Question

Consider the following problem:

Input: We are given a set $S$ of $n$ binary vectors. A binary vector is of the form $(b_0, b_1, ... b_n)$, where $b_i \in \{0, 1\}$. Therefore, there are $n$ vectors of size $n$.

Output: For each vector in $S$, we would like to (efficiently) compute a list of binary vectors from $S$ whose Hamming distance is within some predefined constant $c$.

Output (alternative): Find the pair of vectors with minimum Hamming distance.


Clearly, the above can be done in $O(n^3)$ by computing the Hamming distance pairwise between each vector in S ($\frac{n*(n+1)}{2}$ pairwise combinations and $O(n)$ to compute the Hamming distance). However, I am looking for something more efficient, since $n$ can take large values (say, $n=10^6$).

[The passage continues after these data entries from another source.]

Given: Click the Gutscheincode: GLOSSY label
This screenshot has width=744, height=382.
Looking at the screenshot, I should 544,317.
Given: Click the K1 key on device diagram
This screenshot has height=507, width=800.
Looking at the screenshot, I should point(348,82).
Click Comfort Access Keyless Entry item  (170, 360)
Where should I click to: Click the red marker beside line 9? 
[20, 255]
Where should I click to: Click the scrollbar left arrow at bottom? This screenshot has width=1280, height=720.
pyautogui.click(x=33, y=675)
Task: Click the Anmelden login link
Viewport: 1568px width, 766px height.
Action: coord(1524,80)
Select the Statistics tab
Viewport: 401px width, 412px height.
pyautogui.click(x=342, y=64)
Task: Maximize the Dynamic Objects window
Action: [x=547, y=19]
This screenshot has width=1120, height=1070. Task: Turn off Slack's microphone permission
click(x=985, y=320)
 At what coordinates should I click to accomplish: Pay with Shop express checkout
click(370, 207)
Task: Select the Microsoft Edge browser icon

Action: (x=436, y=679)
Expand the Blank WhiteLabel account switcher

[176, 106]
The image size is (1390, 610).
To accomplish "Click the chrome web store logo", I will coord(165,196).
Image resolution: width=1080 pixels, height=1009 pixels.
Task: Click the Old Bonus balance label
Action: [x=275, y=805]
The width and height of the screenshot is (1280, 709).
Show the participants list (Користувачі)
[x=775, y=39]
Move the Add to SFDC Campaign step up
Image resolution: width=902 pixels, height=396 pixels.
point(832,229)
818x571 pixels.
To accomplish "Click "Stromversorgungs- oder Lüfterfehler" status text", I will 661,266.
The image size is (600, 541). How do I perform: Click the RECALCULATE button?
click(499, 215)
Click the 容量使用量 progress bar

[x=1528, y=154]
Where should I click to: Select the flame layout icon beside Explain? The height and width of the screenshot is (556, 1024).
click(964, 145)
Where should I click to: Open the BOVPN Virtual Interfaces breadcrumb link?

To speed up the computation, one could use some form of hashing, where we place the binary vectors into $N$ buckets, where every vector in the $i^{th}$ bucket contains exactly $i$ ones. This could work, but in my particular case, one could expect that all binary vectors have approximately the same number of ones, so not much would be gained from such hashing. One could also look to perform some sort of compression on binary vectors and perform Hamming distance computation on the smaller compressed vectors as a bound on the distance, but I suspect there are better approaches.

Another hashing approach would be to subdivide the space into hypercubes and place each vector in one of the cubes. I believe similar approaches are used in physics simulations, where space would be divided in a number of 2D- or 3D-cubes and then compute the interaction of elements within cubes and neighboring cubes.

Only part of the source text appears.